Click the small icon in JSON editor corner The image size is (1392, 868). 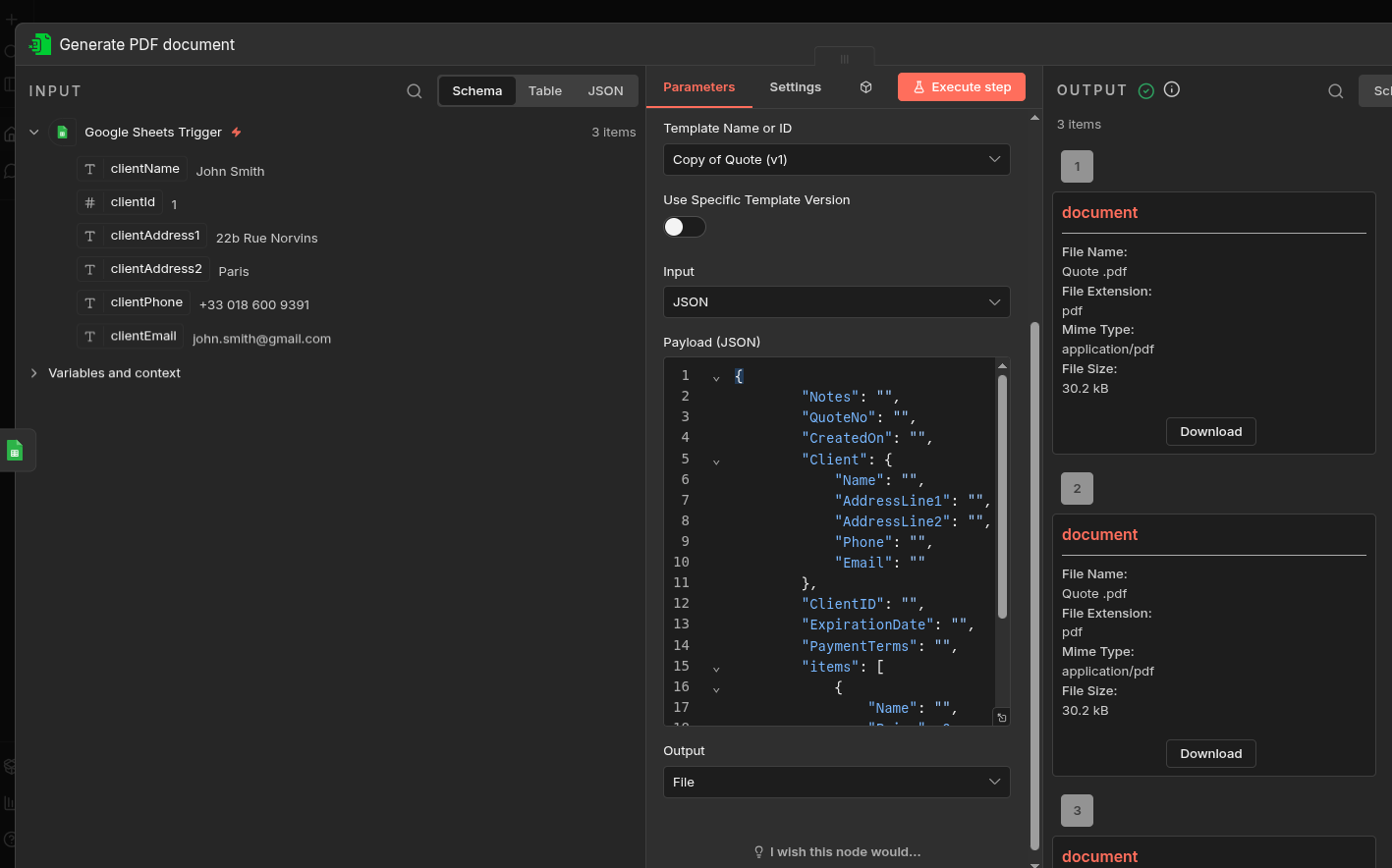pos(1001,717)
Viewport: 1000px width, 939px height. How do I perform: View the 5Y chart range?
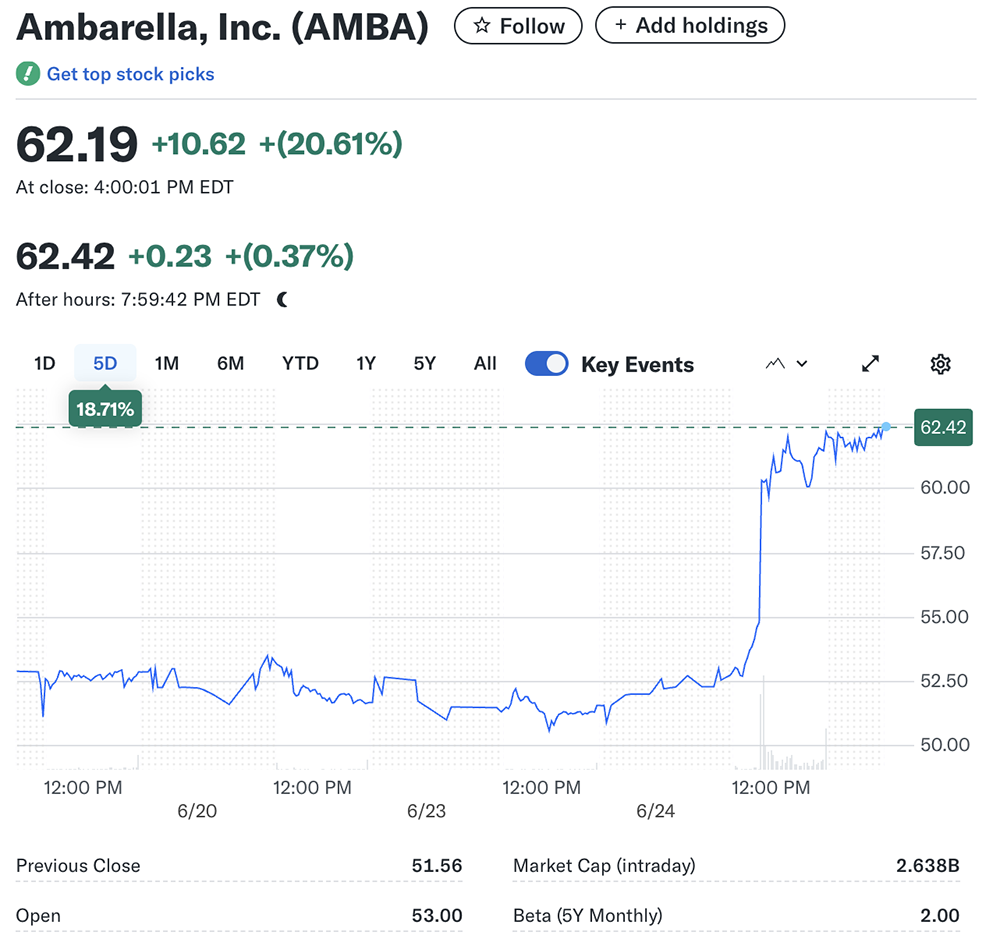[425, 364]
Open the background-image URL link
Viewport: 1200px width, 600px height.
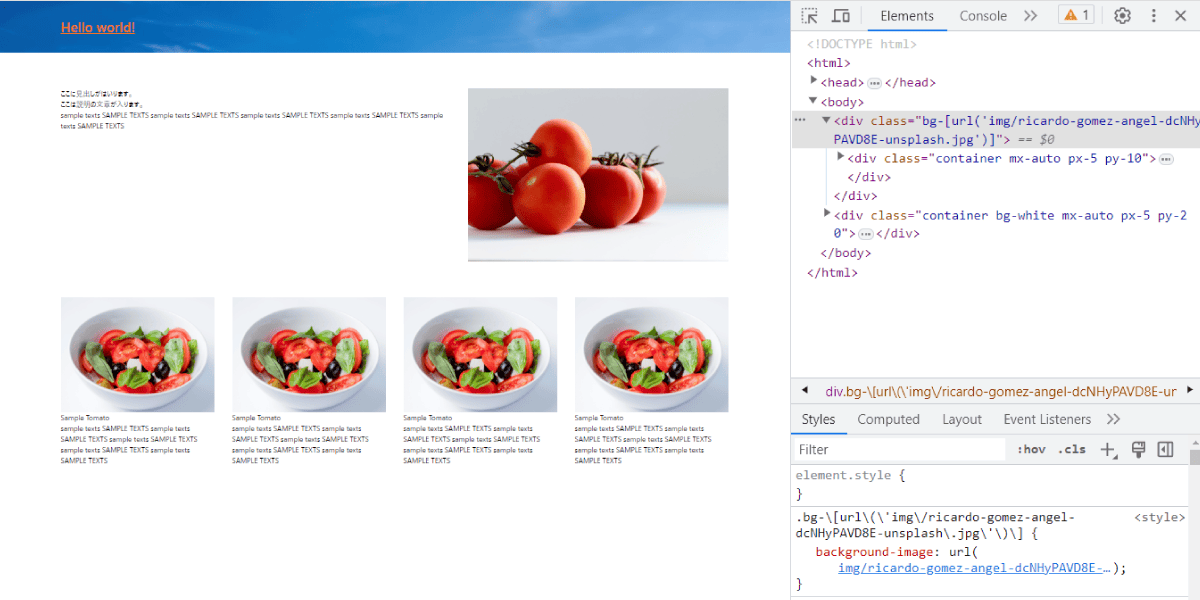[975, 568]
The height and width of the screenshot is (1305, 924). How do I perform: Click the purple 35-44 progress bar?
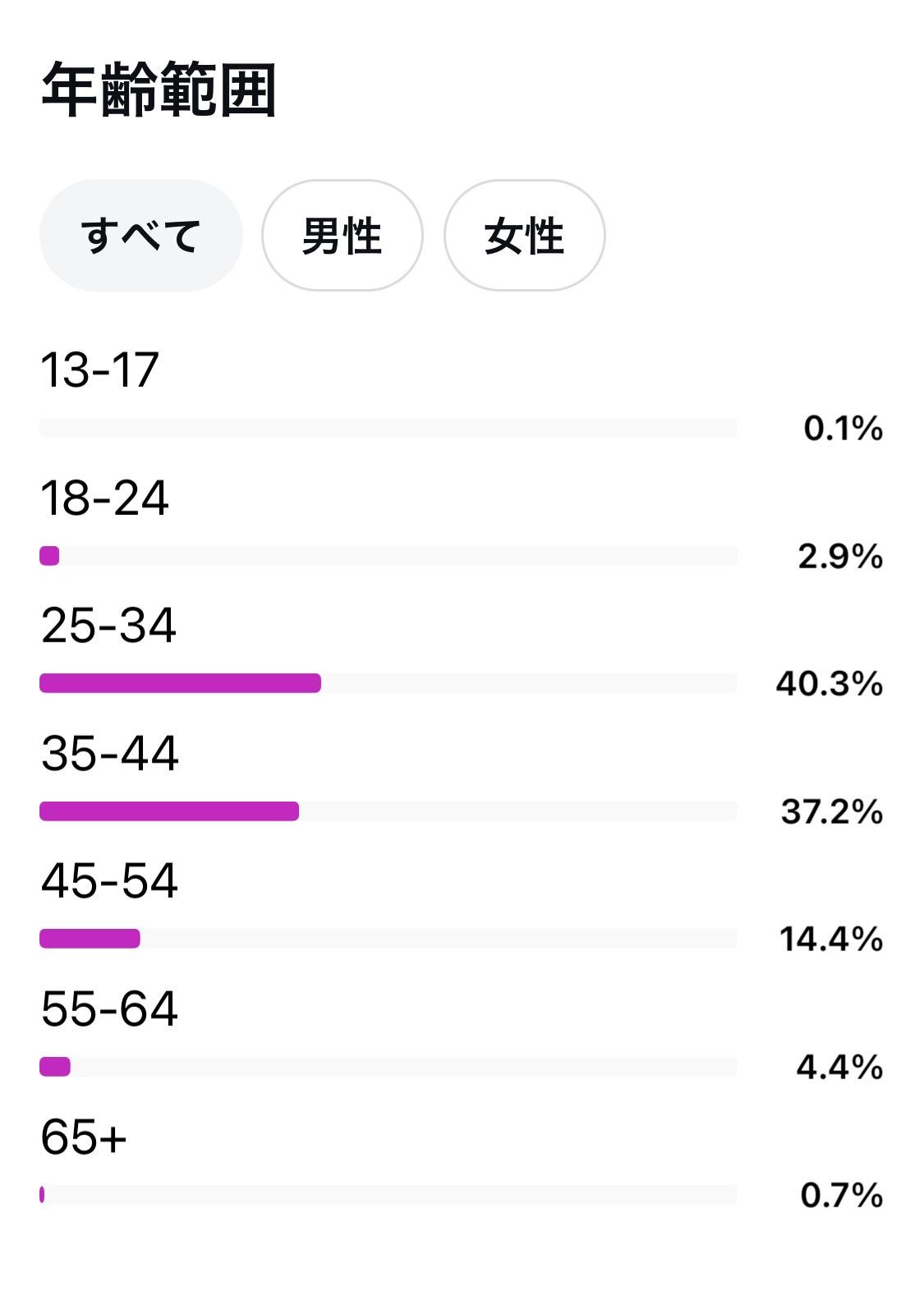pyautogui.click(x=169, y=811)
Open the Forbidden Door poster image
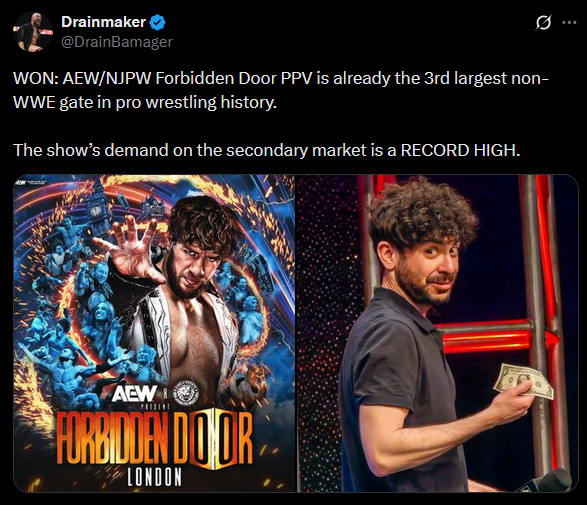 (x=154, y=333)
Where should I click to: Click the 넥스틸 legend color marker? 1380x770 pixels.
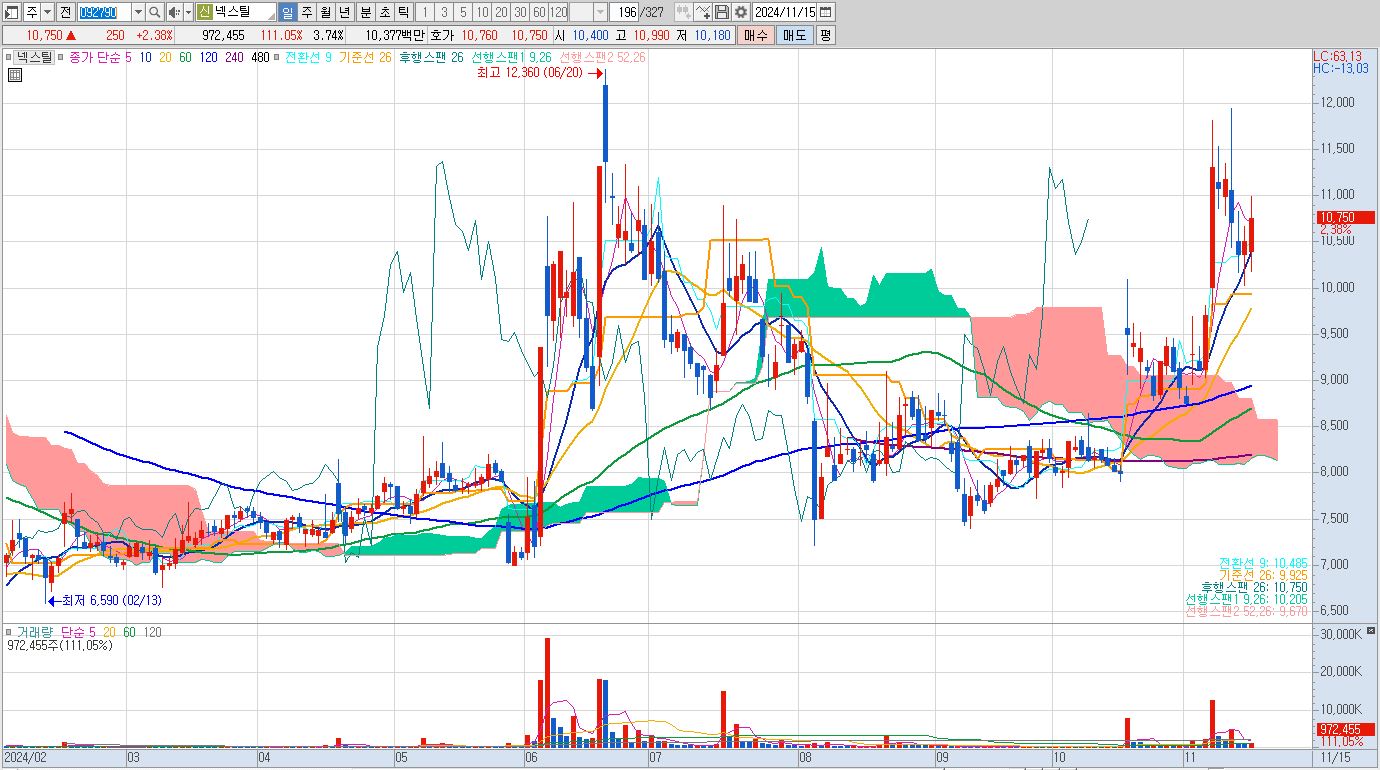9,57
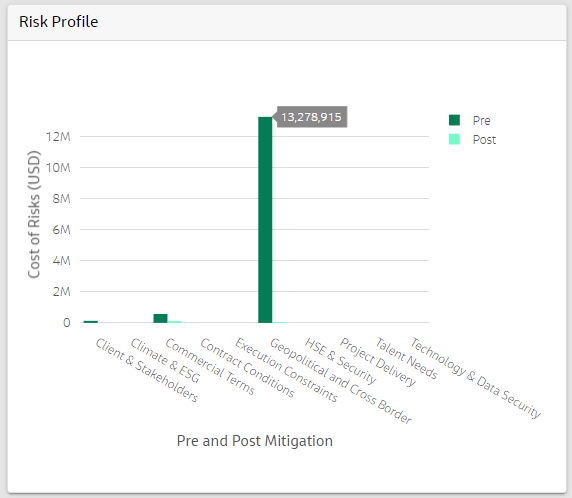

- - - - - - -

Assignment - Please repeat exactly the lines from the one containing "Viewport: 1200px width, 600px height." through the last line of the records, both included, and leave out the pictures.

Response to the exercise -
Viewport: 1200px width, 600px height.
[975, 568]
The height and width of the screenshot is (1305, 924). How do I perform: Click the purple 35-44 progress bar?
pyautogui.click(x=169, y=811)
Open the Forbidden Door poster image
 (x=154, y=333)
Where should I click to: Click the 넥스틸 legend color marker? 1380x770 pixels.
9,57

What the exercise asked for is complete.